START Records for the exercise

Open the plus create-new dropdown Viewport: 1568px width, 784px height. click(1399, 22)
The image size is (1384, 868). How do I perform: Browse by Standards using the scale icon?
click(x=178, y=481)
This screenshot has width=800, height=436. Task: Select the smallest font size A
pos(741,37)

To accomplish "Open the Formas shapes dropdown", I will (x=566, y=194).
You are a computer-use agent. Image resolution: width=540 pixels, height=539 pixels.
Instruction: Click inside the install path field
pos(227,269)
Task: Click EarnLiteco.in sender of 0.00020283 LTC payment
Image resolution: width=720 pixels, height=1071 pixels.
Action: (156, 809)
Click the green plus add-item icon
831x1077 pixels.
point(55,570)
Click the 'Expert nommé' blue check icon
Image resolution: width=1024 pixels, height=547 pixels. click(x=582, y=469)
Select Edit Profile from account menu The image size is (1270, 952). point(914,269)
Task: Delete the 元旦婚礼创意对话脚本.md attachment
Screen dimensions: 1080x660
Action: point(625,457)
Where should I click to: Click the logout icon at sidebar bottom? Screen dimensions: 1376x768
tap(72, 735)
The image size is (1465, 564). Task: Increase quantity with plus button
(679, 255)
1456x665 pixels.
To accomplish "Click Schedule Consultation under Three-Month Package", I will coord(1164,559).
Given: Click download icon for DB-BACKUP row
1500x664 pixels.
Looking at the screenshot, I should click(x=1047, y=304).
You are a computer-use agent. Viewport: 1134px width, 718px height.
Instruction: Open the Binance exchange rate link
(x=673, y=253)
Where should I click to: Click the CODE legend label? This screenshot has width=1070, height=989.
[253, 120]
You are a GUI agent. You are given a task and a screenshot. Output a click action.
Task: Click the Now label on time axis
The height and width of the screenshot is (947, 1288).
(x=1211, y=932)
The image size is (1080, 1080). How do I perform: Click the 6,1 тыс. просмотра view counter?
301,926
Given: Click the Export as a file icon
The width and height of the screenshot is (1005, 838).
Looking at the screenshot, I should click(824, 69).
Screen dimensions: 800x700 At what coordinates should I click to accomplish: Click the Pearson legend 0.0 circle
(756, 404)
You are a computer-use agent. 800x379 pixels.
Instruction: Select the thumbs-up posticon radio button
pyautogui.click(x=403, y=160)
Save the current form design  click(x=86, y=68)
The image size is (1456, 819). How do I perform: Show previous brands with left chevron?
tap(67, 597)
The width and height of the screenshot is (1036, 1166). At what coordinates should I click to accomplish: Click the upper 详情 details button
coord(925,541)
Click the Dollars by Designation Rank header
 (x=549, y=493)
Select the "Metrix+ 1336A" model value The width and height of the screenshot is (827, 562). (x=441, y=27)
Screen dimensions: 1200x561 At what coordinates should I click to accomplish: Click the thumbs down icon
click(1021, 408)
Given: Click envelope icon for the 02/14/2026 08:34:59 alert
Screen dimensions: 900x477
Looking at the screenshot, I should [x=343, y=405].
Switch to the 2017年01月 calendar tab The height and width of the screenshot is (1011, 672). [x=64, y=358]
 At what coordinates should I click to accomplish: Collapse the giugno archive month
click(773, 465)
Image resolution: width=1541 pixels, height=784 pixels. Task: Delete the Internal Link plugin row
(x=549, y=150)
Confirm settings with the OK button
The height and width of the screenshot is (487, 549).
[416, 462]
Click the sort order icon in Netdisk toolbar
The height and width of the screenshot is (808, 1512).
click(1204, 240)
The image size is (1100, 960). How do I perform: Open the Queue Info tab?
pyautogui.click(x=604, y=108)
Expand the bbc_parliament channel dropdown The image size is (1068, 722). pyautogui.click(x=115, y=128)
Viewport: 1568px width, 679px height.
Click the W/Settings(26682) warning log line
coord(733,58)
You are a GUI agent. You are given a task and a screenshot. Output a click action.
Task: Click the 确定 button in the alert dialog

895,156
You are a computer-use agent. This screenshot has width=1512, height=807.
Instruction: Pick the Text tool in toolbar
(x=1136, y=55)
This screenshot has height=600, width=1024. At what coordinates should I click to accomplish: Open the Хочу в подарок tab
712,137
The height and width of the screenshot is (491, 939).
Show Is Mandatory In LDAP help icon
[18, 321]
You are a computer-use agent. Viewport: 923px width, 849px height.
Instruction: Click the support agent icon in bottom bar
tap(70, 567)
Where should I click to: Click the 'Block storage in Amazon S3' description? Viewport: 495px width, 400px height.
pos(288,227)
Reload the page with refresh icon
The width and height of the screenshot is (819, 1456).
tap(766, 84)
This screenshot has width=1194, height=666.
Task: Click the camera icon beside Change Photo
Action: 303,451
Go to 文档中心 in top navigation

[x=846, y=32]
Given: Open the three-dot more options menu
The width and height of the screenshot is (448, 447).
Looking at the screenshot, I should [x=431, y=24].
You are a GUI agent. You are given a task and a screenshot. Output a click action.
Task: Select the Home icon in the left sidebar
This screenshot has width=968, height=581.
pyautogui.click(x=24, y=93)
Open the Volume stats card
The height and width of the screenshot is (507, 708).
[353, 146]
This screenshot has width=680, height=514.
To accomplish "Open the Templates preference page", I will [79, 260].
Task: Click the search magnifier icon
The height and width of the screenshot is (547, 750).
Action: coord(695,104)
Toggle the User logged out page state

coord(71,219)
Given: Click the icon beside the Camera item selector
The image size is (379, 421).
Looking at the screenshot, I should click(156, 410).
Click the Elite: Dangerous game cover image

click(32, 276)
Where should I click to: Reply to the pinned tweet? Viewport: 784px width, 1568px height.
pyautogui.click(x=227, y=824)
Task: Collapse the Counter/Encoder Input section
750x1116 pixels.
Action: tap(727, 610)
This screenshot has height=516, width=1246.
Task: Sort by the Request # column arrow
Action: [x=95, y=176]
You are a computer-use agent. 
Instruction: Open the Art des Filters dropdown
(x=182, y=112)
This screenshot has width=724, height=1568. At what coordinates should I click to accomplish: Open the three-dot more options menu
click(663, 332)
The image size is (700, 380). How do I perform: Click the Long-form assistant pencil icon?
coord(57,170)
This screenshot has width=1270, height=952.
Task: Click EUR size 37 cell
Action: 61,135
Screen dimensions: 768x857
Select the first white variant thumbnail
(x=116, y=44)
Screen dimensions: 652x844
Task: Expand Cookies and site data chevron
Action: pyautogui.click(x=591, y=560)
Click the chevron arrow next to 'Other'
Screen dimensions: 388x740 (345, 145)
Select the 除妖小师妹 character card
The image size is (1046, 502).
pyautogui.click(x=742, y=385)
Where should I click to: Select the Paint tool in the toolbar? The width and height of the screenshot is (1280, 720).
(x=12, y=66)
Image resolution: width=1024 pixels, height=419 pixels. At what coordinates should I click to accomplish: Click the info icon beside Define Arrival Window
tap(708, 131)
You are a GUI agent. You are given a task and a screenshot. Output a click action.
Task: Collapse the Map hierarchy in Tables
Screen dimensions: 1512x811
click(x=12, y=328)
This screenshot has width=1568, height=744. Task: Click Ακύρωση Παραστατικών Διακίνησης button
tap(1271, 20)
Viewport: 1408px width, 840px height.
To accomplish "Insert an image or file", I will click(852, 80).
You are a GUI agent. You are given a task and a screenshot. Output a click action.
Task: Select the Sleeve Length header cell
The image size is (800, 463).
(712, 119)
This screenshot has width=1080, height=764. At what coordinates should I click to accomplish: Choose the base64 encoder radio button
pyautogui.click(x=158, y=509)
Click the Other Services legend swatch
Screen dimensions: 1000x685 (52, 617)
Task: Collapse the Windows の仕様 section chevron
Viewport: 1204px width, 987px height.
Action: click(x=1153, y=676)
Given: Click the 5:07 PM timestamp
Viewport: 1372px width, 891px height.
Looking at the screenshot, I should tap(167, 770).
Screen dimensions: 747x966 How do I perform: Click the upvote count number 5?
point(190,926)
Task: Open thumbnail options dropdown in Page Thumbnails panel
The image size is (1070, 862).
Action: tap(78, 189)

END Records for the exercise

What you have to do. Beginning at the line where "Screen dimensions: 747x966" appears, extract each line through the end of the data above; keep them exact and include nothing else.

Response.
Screen dimensions: 747x966 How do I perform: Click the upvote count number 5?
point(190,926)
Task: Open thumbnail options dropdown in Page Thumbnails panel
The image size is (1070, 862).
Action: tap(78, 189)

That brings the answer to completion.